### EXTRACTED MATERIAL
........

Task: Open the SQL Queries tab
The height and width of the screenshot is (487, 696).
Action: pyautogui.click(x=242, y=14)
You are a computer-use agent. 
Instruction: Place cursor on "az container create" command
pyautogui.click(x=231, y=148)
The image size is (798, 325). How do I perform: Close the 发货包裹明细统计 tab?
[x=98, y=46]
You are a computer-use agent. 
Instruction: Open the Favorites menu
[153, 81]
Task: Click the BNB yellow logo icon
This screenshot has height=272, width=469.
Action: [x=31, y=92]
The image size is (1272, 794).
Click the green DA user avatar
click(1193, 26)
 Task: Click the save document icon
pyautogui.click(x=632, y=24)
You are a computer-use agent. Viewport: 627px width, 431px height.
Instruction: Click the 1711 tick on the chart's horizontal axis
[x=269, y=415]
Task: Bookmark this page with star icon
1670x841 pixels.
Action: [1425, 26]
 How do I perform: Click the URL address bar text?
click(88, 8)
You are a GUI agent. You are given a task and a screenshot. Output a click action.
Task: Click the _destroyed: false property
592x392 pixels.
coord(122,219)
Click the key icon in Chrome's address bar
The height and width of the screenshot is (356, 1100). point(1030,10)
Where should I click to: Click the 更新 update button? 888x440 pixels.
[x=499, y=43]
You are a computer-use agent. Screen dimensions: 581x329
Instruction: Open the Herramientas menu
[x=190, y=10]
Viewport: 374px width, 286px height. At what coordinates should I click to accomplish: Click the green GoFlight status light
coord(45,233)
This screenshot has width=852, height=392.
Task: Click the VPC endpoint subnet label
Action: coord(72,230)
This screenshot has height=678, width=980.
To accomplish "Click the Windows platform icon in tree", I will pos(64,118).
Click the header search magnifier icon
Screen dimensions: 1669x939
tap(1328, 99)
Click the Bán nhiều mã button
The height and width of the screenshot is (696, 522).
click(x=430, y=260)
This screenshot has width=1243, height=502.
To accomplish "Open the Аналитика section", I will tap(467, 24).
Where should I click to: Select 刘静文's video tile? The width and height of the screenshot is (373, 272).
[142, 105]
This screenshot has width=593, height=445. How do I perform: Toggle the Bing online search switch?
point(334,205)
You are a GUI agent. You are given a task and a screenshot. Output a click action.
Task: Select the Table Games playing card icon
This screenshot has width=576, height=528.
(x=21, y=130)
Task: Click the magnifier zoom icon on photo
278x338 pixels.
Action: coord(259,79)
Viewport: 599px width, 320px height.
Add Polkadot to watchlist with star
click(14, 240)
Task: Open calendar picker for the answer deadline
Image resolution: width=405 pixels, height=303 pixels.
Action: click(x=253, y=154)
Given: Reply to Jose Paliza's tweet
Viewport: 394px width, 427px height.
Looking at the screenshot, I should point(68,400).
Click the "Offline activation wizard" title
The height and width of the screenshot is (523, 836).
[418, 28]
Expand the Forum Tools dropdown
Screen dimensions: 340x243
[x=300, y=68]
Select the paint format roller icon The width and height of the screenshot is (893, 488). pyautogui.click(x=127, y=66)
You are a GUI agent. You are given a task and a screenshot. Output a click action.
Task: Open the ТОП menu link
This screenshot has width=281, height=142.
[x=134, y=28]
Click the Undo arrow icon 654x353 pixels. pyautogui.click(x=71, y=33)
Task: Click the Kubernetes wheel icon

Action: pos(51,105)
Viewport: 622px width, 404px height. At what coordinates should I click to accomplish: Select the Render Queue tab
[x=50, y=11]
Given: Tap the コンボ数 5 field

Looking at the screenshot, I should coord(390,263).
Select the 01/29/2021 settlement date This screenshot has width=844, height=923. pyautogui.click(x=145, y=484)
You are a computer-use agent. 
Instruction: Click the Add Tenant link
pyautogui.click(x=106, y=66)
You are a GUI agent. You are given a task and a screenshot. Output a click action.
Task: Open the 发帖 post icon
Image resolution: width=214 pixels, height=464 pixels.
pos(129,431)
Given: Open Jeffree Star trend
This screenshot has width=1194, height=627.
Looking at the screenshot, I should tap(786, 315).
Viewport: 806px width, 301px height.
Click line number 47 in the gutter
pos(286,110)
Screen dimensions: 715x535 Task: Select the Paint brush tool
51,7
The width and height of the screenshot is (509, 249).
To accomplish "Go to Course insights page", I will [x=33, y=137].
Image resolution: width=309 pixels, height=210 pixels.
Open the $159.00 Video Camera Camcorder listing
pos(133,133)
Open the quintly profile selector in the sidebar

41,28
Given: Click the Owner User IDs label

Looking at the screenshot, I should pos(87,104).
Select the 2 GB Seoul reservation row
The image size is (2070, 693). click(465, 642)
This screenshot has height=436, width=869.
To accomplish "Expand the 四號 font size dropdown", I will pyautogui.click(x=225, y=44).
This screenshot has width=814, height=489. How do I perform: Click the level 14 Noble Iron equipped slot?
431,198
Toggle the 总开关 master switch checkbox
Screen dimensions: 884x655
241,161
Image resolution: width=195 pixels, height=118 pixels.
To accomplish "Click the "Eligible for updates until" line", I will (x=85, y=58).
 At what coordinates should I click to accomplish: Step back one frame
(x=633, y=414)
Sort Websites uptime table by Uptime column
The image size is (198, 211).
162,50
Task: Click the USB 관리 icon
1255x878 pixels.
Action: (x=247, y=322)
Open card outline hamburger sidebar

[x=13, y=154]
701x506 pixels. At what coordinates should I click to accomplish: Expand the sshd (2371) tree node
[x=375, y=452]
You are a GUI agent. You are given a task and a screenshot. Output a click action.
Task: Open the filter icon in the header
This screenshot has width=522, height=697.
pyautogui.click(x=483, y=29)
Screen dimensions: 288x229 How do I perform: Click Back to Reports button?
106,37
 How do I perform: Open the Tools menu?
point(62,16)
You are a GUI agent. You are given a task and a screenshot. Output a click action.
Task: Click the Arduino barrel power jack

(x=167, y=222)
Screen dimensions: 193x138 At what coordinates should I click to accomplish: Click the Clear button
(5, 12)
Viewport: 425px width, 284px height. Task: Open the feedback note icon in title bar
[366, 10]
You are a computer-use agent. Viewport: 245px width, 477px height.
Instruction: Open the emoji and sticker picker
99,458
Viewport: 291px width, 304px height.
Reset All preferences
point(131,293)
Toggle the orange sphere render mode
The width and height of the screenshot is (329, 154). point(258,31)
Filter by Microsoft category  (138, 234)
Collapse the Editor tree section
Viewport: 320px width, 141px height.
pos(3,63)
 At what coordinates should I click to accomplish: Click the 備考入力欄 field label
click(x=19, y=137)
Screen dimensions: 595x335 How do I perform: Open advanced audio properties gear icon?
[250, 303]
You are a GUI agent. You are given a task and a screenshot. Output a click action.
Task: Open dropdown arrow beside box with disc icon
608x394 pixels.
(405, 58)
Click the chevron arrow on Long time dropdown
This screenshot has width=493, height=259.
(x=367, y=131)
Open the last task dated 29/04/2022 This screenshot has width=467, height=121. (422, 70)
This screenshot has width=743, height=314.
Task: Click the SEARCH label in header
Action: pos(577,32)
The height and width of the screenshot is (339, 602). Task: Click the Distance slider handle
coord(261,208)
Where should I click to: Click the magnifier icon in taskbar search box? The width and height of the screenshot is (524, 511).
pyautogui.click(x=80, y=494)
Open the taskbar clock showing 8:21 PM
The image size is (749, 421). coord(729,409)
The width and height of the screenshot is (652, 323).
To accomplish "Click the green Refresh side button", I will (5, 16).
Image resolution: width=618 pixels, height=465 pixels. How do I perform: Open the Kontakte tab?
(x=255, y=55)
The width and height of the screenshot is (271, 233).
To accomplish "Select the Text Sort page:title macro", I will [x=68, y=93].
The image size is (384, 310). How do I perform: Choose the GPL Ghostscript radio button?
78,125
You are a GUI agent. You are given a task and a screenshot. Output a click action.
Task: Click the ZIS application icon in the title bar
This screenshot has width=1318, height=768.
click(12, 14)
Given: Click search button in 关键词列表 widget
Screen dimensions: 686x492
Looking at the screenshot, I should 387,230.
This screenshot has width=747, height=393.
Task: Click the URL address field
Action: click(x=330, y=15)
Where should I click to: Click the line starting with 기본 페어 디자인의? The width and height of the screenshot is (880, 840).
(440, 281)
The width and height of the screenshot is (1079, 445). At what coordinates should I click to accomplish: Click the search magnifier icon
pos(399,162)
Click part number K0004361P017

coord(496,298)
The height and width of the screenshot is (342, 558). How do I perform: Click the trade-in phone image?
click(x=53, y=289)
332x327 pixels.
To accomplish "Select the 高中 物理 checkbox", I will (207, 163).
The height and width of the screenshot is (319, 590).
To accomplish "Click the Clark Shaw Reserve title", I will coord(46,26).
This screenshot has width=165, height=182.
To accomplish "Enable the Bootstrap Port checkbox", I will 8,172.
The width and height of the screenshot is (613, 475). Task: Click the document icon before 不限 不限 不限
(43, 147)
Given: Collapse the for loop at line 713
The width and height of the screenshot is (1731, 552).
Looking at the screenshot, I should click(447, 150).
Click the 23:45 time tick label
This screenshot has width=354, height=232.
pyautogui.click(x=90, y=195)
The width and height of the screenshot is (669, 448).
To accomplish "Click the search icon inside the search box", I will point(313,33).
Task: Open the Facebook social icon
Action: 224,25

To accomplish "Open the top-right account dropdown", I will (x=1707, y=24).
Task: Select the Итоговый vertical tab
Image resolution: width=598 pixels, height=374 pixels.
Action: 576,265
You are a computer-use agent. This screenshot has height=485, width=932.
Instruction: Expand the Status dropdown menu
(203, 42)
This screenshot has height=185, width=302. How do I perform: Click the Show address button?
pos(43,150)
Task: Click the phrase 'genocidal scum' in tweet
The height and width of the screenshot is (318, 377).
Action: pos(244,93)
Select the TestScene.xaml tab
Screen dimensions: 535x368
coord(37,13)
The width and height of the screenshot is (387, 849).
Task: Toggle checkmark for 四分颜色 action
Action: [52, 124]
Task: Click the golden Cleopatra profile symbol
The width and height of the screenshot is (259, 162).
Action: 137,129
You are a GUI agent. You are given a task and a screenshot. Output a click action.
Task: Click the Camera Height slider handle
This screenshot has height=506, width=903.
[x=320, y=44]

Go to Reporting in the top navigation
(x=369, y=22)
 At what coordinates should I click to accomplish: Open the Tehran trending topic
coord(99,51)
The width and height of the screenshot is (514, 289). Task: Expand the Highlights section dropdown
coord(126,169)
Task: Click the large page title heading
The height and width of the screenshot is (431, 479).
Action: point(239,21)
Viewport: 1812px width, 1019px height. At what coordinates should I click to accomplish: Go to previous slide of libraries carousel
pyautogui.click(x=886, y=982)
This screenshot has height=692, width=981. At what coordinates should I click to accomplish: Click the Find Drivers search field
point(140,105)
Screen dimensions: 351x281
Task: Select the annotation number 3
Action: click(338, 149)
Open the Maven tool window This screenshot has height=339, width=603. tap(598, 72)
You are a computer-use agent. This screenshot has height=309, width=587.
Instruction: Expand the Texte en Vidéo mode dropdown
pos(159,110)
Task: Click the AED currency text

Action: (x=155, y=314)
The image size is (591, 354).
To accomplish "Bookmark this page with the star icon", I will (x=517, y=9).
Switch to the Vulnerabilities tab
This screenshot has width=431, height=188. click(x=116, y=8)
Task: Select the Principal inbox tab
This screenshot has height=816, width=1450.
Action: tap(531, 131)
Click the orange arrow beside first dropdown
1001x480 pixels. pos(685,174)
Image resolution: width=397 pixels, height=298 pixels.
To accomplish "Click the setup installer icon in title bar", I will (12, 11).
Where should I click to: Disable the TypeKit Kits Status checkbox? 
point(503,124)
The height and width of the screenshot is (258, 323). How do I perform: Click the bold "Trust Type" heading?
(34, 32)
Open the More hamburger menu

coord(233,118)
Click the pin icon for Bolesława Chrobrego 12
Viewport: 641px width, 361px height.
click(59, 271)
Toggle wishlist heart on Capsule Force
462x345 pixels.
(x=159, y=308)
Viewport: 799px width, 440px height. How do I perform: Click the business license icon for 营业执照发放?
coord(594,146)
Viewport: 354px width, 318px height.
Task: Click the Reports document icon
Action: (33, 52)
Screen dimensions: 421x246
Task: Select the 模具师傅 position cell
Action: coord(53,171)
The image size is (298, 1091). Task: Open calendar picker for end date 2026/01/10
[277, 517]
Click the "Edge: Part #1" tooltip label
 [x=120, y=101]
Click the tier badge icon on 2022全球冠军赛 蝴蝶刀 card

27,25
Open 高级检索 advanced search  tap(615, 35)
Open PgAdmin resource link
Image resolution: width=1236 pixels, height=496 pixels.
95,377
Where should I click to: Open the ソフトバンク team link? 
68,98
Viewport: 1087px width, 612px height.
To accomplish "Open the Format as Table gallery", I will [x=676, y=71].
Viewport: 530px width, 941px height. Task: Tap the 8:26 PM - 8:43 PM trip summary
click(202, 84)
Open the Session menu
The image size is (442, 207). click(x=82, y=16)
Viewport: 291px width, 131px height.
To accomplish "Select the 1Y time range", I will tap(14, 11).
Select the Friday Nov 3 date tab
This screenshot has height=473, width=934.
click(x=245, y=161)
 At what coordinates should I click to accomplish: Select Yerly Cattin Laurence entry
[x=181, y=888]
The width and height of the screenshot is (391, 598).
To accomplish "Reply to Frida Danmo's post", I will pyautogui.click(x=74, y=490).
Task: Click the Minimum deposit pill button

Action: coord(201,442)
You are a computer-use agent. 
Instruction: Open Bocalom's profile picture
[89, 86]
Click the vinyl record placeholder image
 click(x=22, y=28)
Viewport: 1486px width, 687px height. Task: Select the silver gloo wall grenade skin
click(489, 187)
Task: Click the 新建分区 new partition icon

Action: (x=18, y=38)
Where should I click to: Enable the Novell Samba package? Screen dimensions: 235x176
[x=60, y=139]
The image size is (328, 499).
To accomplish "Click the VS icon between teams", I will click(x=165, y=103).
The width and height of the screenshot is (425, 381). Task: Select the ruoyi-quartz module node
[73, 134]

........

### PROMPT
Give back exactly the lines from the first line of the records through the line holding "The image size is (1272, 794).", including both of those lines and leaving out all others.

### WRITTEN ANSWER
Task: Open the SQL Queries tab
The height and width of the screenshot is (487, 696).
Action: pyautogui.click(x=242, y=14)
You are a computer-use agent. 
Instruction: Place cursor on "az container create" command
pyautogui.click(x=231, y=148)
The image size is (798, 325). How do I perform: Close the 发货包裹明细统计 tab?
[x=98, y=46]
You are a computer-use agent. 
Instruction: Open the Favorites menu
[153, 81]
Task: Click the BNB yellow logo icon
This screenshot has height=272, width=469.
Action: [x=31, y=92]
The image size is (1272, 794).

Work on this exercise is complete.